Harz Kurier vom 13.11.1993

Zur Erinnerung an seinen 100. Geburtstag

Osterode. Er war kein berühmter Maler, Dichter, Staatsmann oder bekannter Bürger unserer Stadt - dennoch gibt sein Geburtsjahr Anlaß, darüber nachzudenken, wie Sinn und Unsinn des Lebens in ungeahnter Nähe liegen können, wenn verantwortliche Politiker unverantwortliche Entscheidungen treffen.

Friedrich Staats wurde am 10. März 1893 in Broistedt bei Braunschweig geboren. Sein Vater war Tischlermeister. Friedrich ging 1910 nach Northeim auf das Lehrerseminar, denn er fühlte sich zum Lehrer berufen. Er wollte jungen Menschen die Werte der Kunst, der Sprache, der Religion, der Naturwissenschaften vermitteln. Er wollte jungen Menschen
eine Welt zugänglich machen, die persönlich bereichert, die Hoffnungen trägt und Lebensfreude wachsen läßt.

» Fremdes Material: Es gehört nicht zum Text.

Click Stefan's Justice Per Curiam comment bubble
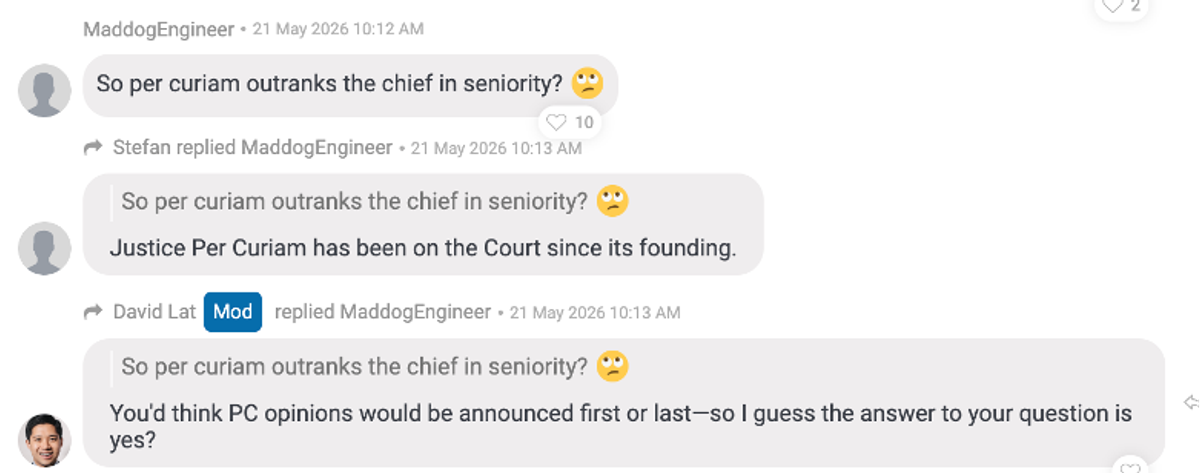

Wieviel Zeit war ihm dafür gegeben? Als er 1913 das Seminar in Northeim verließ, absolvierte er seine Militärpflicht in Osnabrück und übernahm am 1. April 1914 den Unterricht in der Volksschule Freiheit. Bereits nach drei Monaten wurde er eingezogen - der Erste Weltkrieg brach über Europa herein. Nur drei Monate Schuldienst, gemessen an den Feldpostbriefen, die er an die Schule schrieb, dokumentieren, welch hohes Ansehen er sich bei Kollegen und Schülern in so kurzer Zeit erworben hatte. Die Schüler verehrten ihn wohl, denn Briefe und Päckchen gehen für ihn von Freiheit an die Front. Aus dem Pädagogen, der Menschen erziehen wollte, wurde-ein Soldat, der Befehle zum Töten ausführen mußte.

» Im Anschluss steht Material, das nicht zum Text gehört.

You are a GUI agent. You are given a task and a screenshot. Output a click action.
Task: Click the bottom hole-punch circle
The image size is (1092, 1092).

Studiert man seine Briefe, addressiert an den Hauptlehrer Oelkers, immer verbunden mit Grüßen an seine ehemaligen Schüler, gewinnt man den Eindruck, daß Friedrich Staats durch die Zeitumstände in eine für ihn zwiespältige Welt geführt wurde: „Menschen erziehen zu wollen - nun Menschen töten zu müssen, ist ein unüberbrückbarer Gegensatz, mit dem man nicht leben kann, auch wenn man sich diese Last in Briefen von der Seele schreibt: „Furchtbar war das Nachtgefeeht, mit 138 Mann ging ich ins Gefecht, nur 32 überlebten es....

Dieser unheilvolle Krieg wird doch wohl bald ein Ende nehmen....” Ich kehre gern nach Freiheit wieder zurück, weil ich dort mit Lust und Liebe habe mit Menschen arbeiten können...”

Friedrich Staats kehrte nicht zurück. Er fiel bei einem Sturmangriff am 17. Juli 1915. Die Erwartungen seiner Eltern, Kollegen und Schüler erfüllten sich nicht. Kein Einzelfall, die Geschichte diktierte für unzählige Menschen den Lebensweg, der den Angehörigen Leid, Trauer und Hoffnungslosigkeit brachte und vielen, die in Würde leben wollten, keine Chance bot, als Mensch ein lebenswertes Dasein für sich und andere zu verwirklichen.